Said Bouah: “We are fed up of exploitation. Look, diamonds and gold are mined in our country. They come for polishing in India and then are sold in Belgium. May I ask you the rationale behind this …none. Why not have a direct access between the two countries and lessen the expropriation? It’s time that Africa, Asia and Latin America come together.”

Ngocobo added: “As for India, it doesn’t have a colonial attitude that other Asian countries harbour. What I mean by colonial attitude is the expropriation attitude. We had tie-ups with Chinese companies and they showed interest also, but then they wanted raw materials and use our resources in return. And nowadays we are very particular about our ecology.”

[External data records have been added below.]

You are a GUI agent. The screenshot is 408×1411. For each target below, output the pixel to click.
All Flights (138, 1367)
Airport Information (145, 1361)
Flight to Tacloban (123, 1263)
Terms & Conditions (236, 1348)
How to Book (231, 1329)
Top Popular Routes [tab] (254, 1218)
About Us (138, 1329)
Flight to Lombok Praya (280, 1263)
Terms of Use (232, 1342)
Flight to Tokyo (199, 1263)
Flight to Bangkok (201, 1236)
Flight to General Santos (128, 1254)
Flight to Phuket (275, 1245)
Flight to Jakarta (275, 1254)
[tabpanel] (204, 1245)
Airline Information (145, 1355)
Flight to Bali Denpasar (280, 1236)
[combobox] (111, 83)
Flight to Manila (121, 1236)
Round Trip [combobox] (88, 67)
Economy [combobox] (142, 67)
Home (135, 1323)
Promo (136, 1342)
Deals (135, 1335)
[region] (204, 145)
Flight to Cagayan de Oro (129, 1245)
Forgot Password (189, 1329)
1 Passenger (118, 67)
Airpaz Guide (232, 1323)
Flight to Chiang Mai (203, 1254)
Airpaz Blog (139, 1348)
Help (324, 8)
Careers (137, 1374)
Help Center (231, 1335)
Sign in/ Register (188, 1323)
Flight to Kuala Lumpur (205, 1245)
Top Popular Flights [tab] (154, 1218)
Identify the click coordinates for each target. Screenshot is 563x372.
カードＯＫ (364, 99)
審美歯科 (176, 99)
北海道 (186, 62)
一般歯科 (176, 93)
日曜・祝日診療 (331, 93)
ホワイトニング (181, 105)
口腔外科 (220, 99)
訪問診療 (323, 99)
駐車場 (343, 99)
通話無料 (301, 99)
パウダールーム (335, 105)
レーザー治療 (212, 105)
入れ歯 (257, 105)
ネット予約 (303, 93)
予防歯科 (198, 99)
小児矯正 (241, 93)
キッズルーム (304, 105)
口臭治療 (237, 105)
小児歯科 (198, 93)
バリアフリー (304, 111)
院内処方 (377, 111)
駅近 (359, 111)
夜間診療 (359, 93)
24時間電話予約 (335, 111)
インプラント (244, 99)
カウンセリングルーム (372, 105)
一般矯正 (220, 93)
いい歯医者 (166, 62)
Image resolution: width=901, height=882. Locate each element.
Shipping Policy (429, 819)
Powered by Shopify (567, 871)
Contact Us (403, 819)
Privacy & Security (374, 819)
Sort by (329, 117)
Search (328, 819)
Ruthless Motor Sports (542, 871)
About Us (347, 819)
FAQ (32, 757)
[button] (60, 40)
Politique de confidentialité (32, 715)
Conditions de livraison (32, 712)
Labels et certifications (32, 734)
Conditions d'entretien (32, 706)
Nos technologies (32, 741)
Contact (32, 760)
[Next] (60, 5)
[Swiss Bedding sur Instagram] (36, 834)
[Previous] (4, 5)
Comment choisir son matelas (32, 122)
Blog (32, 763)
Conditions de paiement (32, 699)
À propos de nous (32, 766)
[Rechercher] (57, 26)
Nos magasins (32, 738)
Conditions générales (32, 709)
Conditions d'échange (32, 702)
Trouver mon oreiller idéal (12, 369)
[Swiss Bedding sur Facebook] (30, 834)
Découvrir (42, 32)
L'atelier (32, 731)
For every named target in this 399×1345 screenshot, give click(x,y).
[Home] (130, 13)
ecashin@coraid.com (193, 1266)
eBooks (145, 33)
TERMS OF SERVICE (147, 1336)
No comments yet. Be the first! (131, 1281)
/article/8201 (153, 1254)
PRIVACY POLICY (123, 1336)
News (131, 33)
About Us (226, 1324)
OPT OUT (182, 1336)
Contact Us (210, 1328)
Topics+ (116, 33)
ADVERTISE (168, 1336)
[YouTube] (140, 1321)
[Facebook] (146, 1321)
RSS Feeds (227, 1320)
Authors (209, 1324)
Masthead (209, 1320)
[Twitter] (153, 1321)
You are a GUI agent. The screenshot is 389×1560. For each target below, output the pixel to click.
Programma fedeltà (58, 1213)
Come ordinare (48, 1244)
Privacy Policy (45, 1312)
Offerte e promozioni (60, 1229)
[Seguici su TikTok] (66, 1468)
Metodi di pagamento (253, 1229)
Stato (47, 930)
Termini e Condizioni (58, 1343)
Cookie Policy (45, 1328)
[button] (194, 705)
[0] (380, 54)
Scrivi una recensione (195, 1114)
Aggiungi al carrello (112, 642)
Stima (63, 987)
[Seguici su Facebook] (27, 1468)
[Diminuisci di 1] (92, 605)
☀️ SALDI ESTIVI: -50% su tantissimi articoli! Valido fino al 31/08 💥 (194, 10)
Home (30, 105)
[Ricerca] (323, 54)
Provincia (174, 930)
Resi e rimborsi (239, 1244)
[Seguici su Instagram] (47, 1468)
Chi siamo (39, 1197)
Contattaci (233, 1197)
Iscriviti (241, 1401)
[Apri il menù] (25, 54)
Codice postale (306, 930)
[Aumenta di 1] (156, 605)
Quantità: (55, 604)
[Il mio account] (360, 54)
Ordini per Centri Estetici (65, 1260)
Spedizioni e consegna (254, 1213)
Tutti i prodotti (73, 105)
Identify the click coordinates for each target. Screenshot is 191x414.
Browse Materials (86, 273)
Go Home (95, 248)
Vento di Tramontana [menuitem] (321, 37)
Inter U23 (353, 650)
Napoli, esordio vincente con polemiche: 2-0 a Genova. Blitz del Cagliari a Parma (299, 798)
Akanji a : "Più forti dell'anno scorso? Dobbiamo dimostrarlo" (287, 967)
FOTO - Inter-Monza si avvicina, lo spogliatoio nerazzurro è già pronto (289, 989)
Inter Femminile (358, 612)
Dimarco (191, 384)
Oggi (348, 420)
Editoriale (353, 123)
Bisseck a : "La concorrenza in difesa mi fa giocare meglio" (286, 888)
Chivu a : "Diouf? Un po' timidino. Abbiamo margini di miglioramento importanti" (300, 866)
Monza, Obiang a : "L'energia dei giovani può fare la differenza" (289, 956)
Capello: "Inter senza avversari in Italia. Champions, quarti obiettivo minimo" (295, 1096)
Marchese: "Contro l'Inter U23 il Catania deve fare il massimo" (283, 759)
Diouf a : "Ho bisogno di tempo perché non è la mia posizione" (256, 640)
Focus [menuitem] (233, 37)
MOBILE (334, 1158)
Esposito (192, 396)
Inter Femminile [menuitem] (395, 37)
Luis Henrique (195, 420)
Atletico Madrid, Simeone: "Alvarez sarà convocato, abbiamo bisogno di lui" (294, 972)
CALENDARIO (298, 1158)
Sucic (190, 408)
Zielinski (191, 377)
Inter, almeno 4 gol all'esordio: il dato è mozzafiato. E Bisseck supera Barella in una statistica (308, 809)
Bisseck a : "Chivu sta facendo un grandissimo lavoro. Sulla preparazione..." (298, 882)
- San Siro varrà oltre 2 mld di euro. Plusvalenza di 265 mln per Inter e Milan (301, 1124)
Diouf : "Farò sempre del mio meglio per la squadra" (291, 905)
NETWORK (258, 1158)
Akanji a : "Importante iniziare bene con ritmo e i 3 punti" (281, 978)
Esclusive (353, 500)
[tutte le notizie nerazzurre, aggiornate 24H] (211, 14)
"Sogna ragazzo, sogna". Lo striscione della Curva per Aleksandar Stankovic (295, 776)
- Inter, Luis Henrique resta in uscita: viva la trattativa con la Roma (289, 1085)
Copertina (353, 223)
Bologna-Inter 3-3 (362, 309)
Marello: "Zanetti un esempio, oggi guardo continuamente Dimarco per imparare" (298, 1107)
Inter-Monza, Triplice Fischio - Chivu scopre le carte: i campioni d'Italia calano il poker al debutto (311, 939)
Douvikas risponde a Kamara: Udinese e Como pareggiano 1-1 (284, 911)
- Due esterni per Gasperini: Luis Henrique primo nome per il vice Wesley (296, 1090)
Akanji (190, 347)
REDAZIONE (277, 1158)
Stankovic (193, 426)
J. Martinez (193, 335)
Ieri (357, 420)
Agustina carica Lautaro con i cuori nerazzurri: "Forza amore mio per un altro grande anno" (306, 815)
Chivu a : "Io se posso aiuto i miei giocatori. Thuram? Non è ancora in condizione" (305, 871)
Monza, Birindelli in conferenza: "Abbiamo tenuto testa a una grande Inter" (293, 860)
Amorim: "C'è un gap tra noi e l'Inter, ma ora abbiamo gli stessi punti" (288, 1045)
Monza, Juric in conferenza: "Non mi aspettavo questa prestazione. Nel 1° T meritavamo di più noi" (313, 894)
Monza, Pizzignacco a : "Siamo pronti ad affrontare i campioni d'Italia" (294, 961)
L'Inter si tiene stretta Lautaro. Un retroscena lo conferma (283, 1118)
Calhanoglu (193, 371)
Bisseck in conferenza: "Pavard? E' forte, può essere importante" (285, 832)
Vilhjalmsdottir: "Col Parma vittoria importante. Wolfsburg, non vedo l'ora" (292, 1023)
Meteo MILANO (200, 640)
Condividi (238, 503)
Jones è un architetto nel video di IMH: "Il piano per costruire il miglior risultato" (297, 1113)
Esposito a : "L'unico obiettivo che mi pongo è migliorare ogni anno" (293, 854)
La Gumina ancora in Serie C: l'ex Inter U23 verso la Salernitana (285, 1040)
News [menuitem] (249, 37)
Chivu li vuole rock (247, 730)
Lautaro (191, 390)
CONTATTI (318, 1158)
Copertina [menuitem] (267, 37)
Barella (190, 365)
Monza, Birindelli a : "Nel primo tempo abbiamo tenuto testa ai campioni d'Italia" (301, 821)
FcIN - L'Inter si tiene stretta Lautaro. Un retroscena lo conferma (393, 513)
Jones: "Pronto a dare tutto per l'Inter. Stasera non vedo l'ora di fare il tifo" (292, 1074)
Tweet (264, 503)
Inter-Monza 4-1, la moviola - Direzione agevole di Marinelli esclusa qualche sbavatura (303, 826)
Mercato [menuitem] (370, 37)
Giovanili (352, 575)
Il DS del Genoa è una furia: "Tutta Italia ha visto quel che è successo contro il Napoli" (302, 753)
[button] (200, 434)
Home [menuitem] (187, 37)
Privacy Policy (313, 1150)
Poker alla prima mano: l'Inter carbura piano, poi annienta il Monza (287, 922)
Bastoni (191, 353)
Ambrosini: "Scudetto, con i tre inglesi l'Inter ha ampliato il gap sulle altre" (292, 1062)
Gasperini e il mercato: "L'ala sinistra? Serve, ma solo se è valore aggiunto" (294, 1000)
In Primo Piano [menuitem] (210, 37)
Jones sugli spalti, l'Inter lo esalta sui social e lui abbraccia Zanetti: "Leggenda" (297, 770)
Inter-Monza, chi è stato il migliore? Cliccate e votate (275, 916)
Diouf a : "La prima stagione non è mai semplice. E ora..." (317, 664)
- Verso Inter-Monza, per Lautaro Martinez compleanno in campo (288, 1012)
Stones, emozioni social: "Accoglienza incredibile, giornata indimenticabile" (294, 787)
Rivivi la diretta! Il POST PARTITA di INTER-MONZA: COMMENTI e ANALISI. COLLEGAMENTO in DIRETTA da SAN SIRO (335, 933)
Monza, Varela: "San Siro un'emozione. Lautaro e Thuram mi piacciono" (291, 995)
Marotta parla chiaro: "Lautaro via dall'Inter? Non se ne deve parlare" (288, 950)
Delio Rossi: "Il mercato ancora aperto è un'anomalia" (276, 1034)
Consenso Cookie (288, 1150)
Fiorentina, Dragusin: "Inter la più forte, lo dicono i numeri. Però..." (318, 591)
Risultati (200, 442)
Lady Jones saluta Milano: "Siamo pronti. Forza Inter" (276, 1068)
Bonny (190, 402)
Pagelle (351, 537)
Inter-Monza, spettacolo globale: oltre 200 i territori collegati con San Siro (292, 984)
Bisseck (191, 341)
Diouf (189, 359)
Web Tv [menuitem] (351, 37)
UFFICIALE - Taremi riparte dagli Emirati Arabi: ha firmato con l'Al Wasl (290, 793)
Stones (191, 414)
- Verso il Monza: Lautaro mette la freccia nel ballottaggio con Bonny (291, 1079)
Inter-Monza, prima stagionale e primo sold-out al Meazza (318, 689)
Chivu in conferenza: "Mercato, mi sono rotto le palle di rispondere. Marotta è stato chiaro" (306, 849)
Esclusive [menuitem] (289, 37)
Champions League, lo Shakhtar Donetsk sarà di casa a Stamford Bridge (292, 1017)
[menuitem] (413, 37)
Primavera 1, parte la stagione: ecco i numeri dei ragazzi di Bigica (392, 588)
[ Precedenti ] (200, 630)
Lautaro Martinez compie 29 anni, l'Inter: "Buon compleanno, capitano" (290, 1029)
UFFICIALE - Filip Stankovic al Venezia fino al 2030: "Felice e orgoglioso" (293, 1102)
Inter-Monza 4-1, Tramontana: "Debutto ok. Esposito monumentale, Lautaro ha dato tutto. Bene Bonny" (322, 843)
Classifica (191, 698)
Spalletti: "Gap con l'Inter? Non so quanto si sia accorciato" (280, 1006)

Bouah agreed: “This is one of the major reasons that we like Gandhian philosophy. For example, even though we are looking for investments and joint ventures, we don’t want to compromise with nature, ecology or for that matter our sovereignty. Indians love, respect and cherish these values.”

As per existing norms, in any joint venture, barring the small ones, South Africans will have a majority stake. Moreover, every firm, specially those that were run by whites for generations, will have qualified blacks on their decision-making boards, he pointed out.

“It is mandatory and compulsory that in every partnership, one of them will have to be a native black. Most of the powerful companies from India respect and in fact encourage this self-pride,” said Donee Kruger, project manager, investment promotion (manufacturing) of the South African Trade and Investment Board.